Chromatin fiber structure as characterized through the frequency of near- and far-neighbor interactions. (A) Internucleosome interaction patterns (equilibrium ensemble average and SD) categorized by fiber types (bent ladder, canonical, and polymorphic). For each fiber type, a section of the fiber is shown to exemplify common interactions (selected nucleosomes are numbered) among neighbors separated by k DNA linker segments. Bent ladders have strong $i\pm 1$, $i\pm 2$, and $i\pm 3$ contacts, typical of ladder-like structures. Canonical fibers are characterized by $i\pm 2$, $i\pm 3$, and $i\pm 5$ zigzag contacts. Contrary to the other fiber types, polymorphic structures have internucleosome interaction patterns that do not overlap with that of the uniform NRL fiber; larger error bars and a wide range of strong contacts present highlight the structural diversity. (B) Ensemble average and SD of the percentage of conformations with far-neighbor interactions (i.e., conformations with at least one contact between nucleosomes separated by more than nine linker DNA segments) for the three fiber types identified, and the reference uniform fibers (26). Polymorphic fibers, followed by the bent ladders, have the highest occurrence of far-neighbor interactions. One snapshot illustrating the nature of far-neighbor interactions (selected nucleosomes are numbered) is shown (for the color version, see Fig. 2).

Fig. 4.

Fiber compaction as a function of the average NRL per fiber, from equilibrium ensemble averages and SD. Compaction is assessed through the nucleosome linear packing ratio measured as the number of nucleosomes per 11 nm of fiber axis length.

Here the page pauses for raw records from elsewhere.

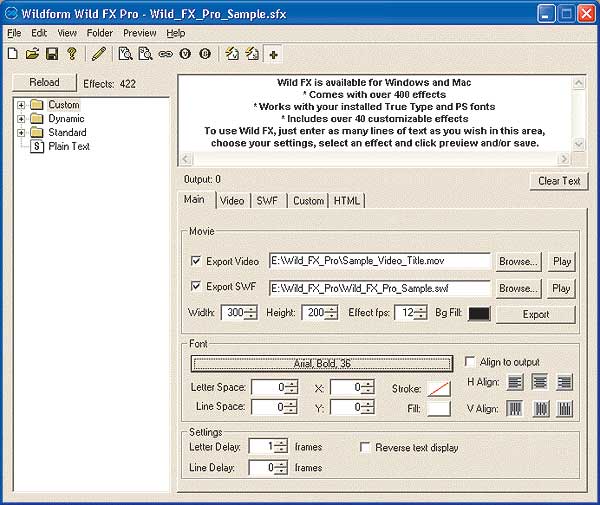Set horizontal alignment to center

pos(540,382)
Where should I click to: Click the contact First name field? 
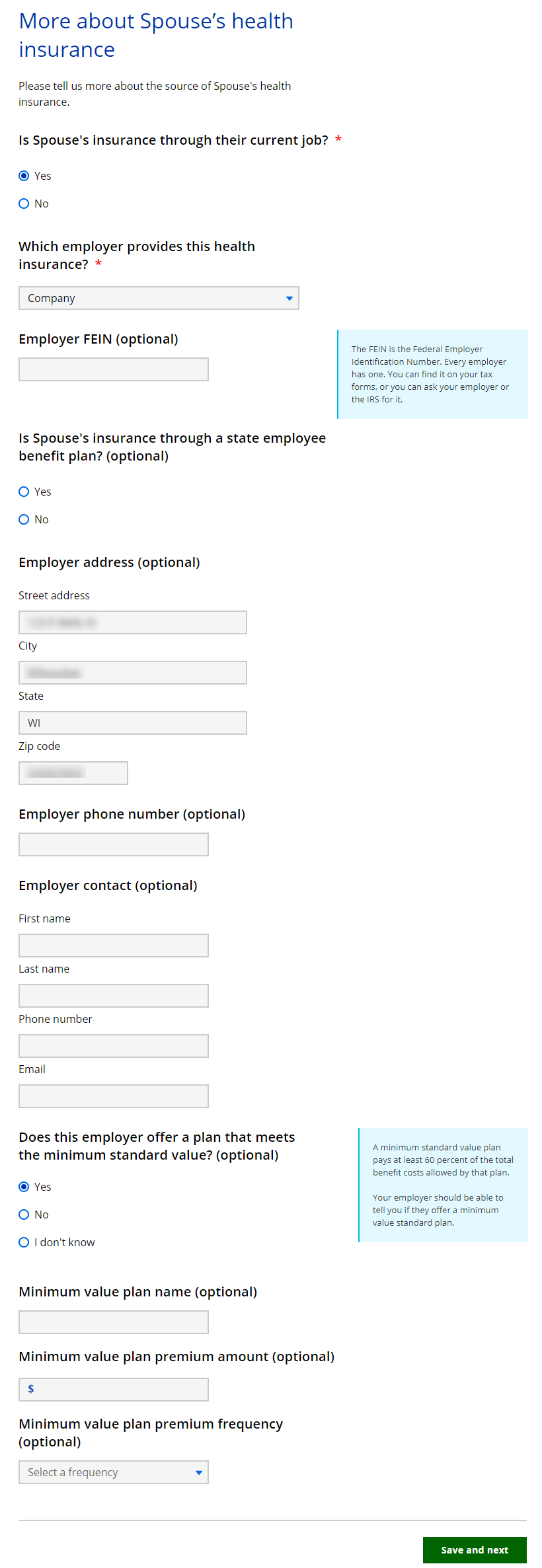114,946
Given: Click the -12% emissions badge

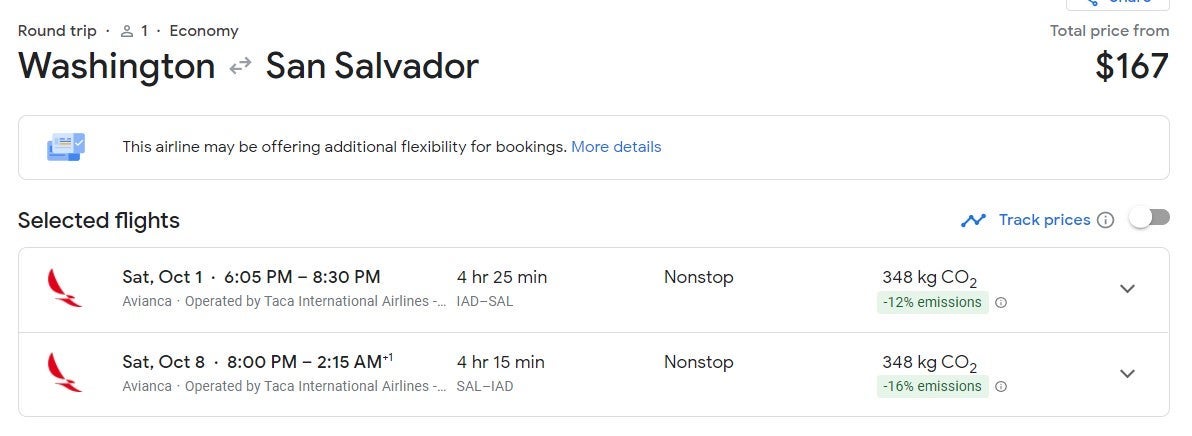Looking at the screenshot, I should click(x=932, y=302).
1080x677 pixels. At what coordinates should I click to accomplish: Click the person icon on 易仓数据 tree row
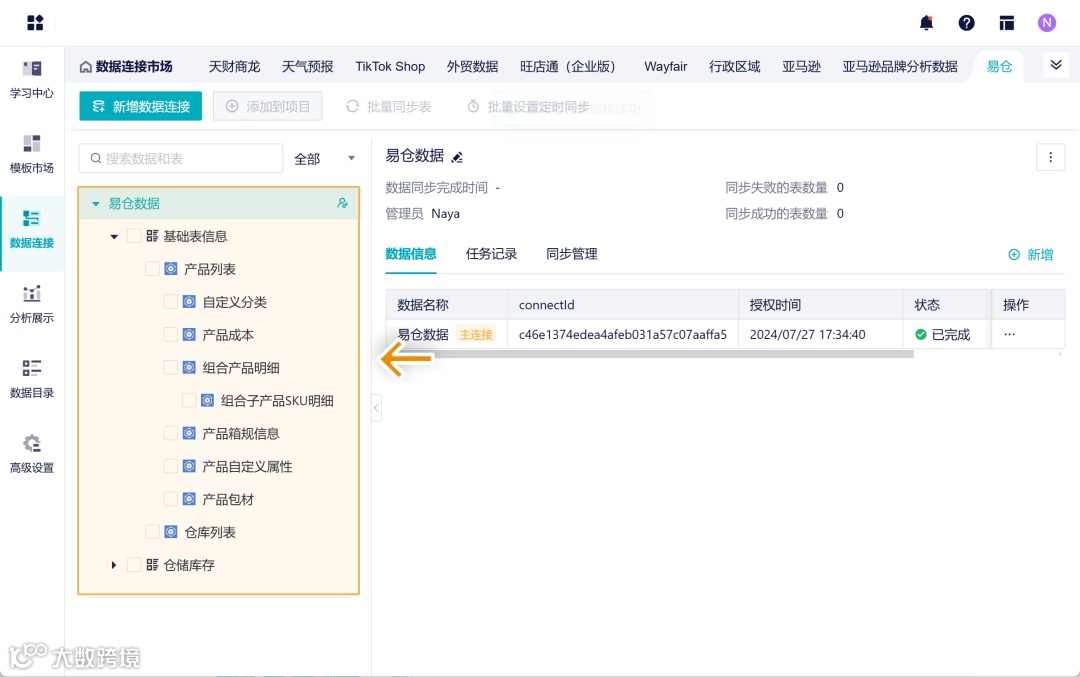(x=343, y=203)
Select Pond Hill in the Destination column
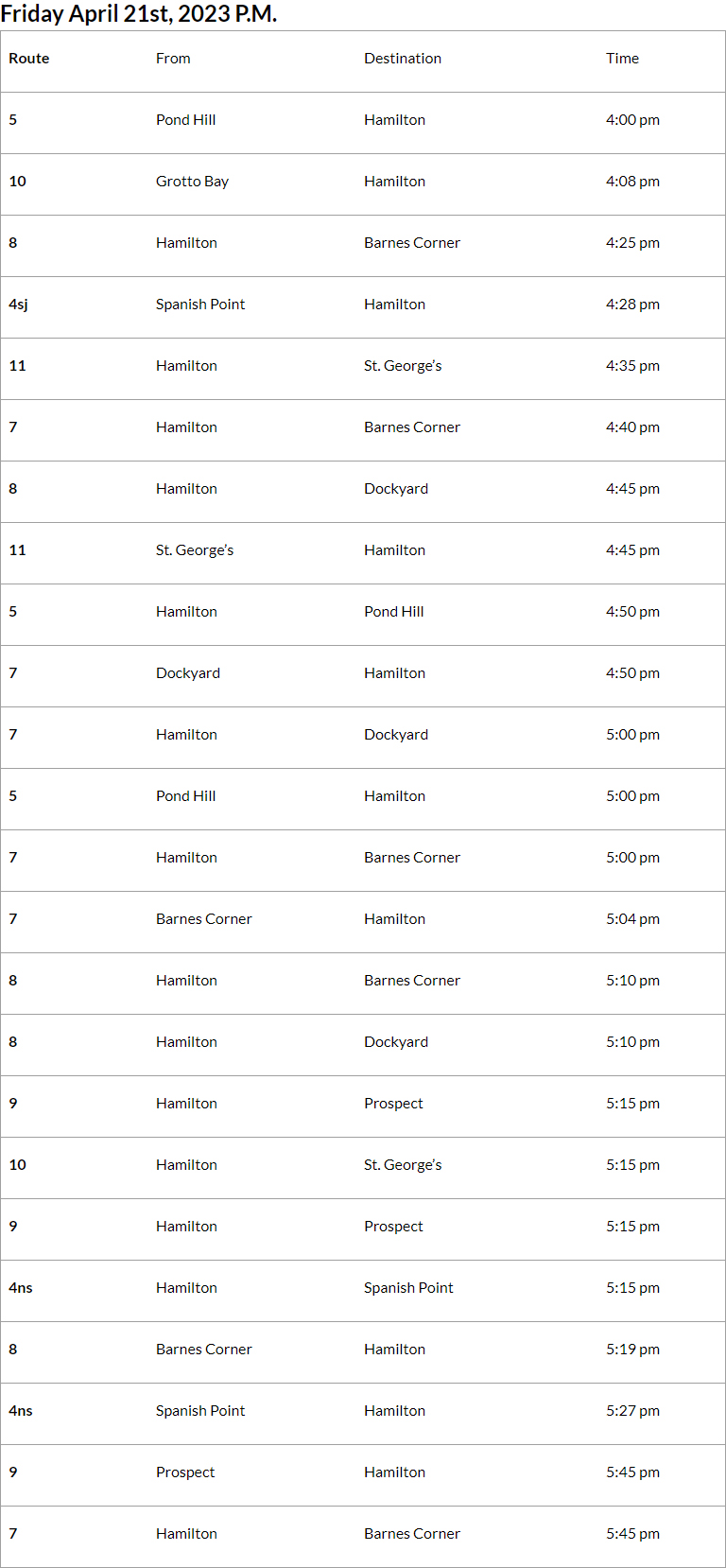Viewport: 726px width, 1568px height. pos(394,612)
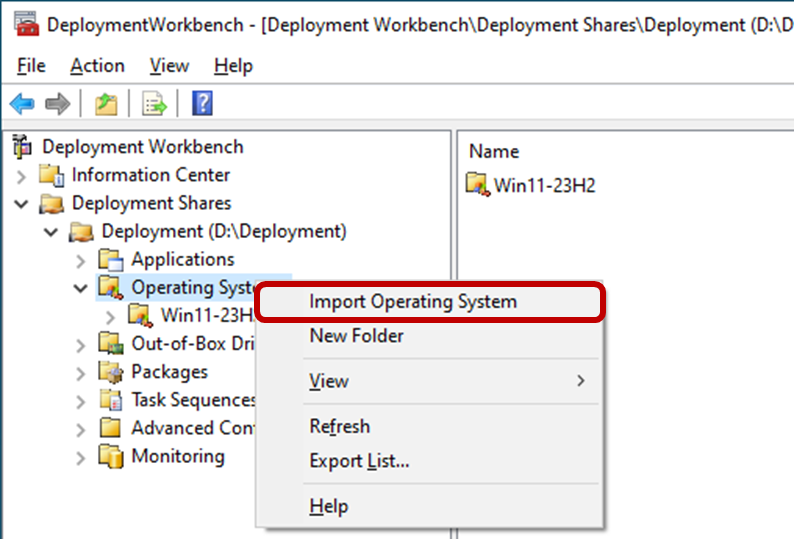
Task: Select the Deployment (D:\Deployment) tree item
Action: tap(223, 232)
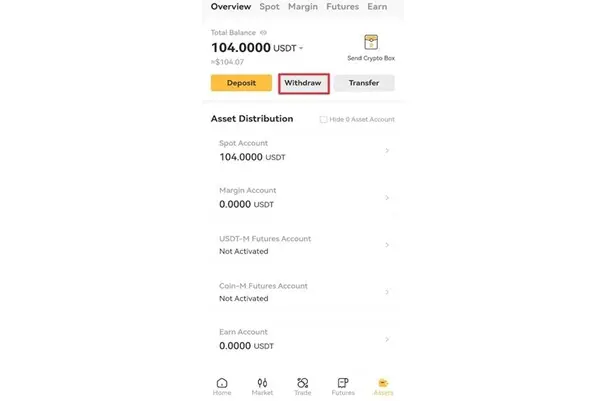Select the Assets wallet icon

(x=383, y=383)

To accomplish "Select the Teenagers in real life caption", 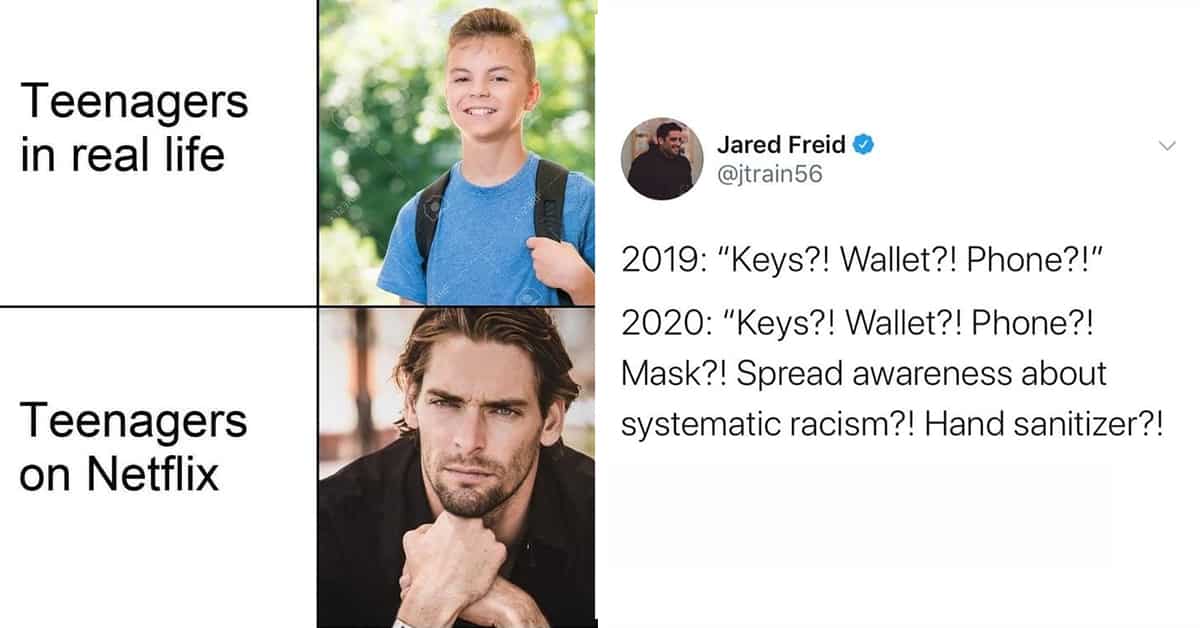I will pyautogui.click(x=134, y=128).
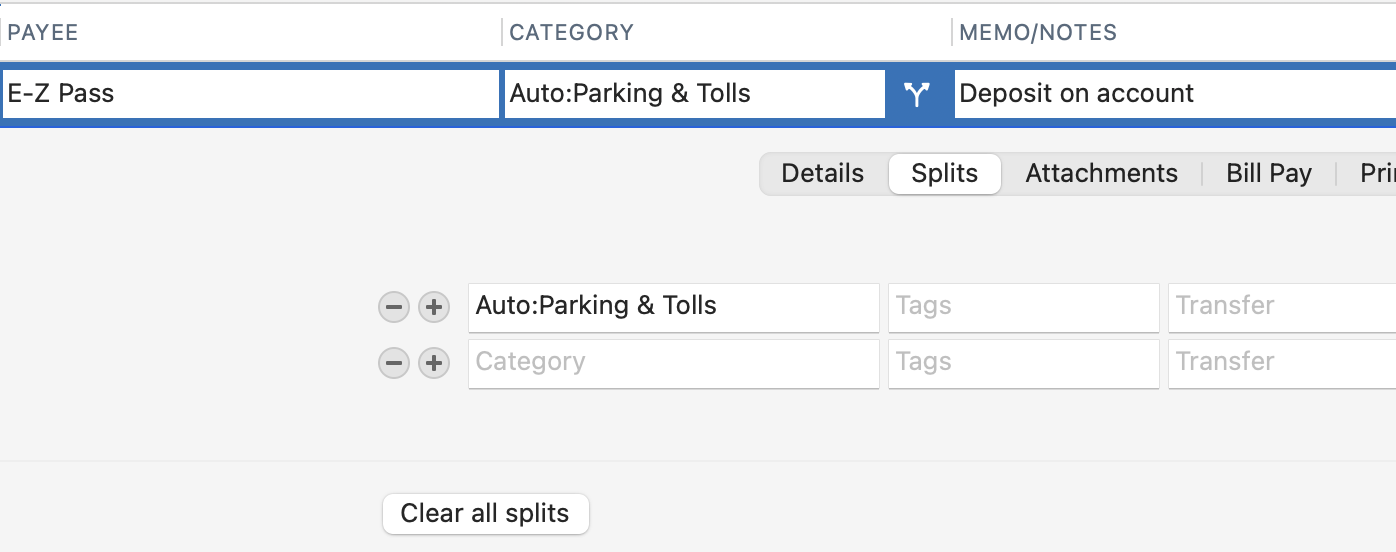The image size is (1396, 552).
Task: Click the Transfer field of Auto:Parking split
Action: tap(1282, 306)
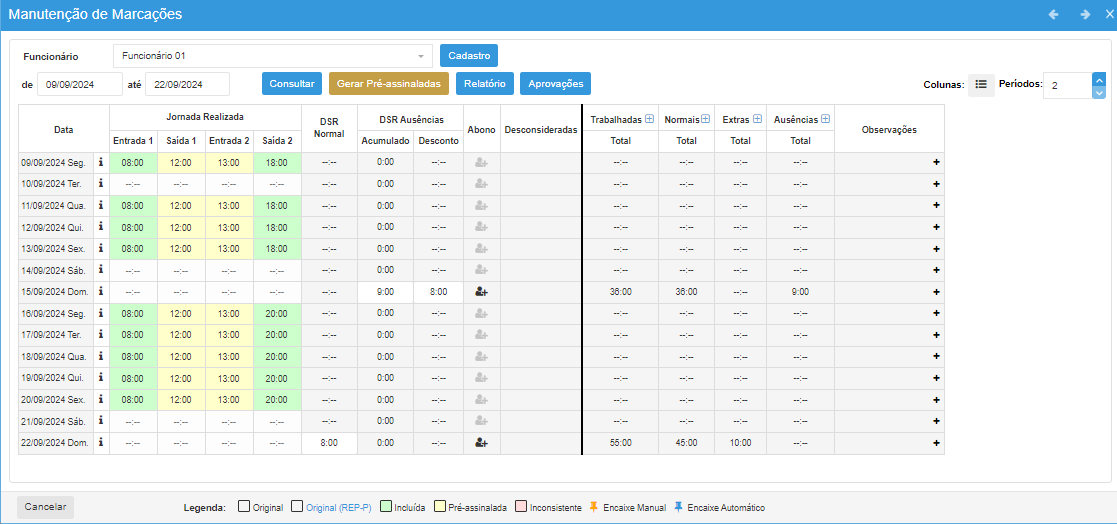Click info icon for 09/09/2024 Seg.
The width and height of the screenshot is (1117, 524).
coord(101,162)
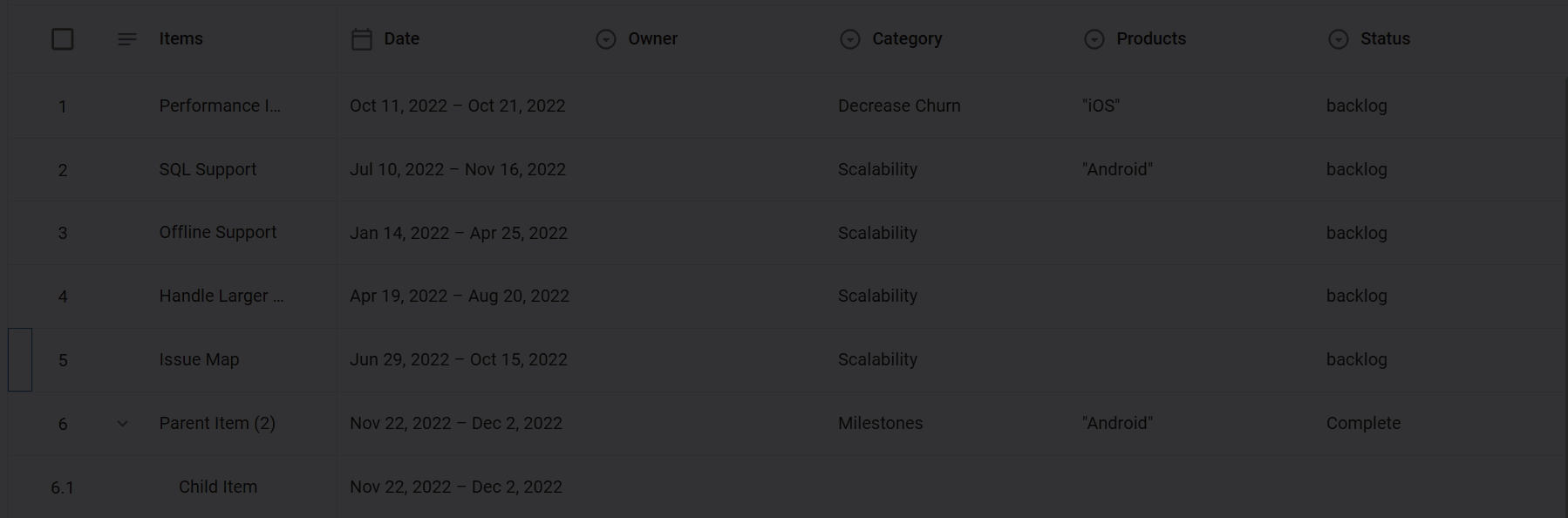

Selected simulation snapshots (space-filling models) illustrate differences in compaction (for a description of space-filling model, see the color code in Fig. 1). Data for nonuniform NRL fibers are classified into three types (Table 1): bent ladder (purple), canonical (green), and polymorphic (orange) fibers. The black dashed lines represent the uniform NRL fibers (26). Fiber numbers correspond to those in Table 1. Polymorphic fibers are the most compact.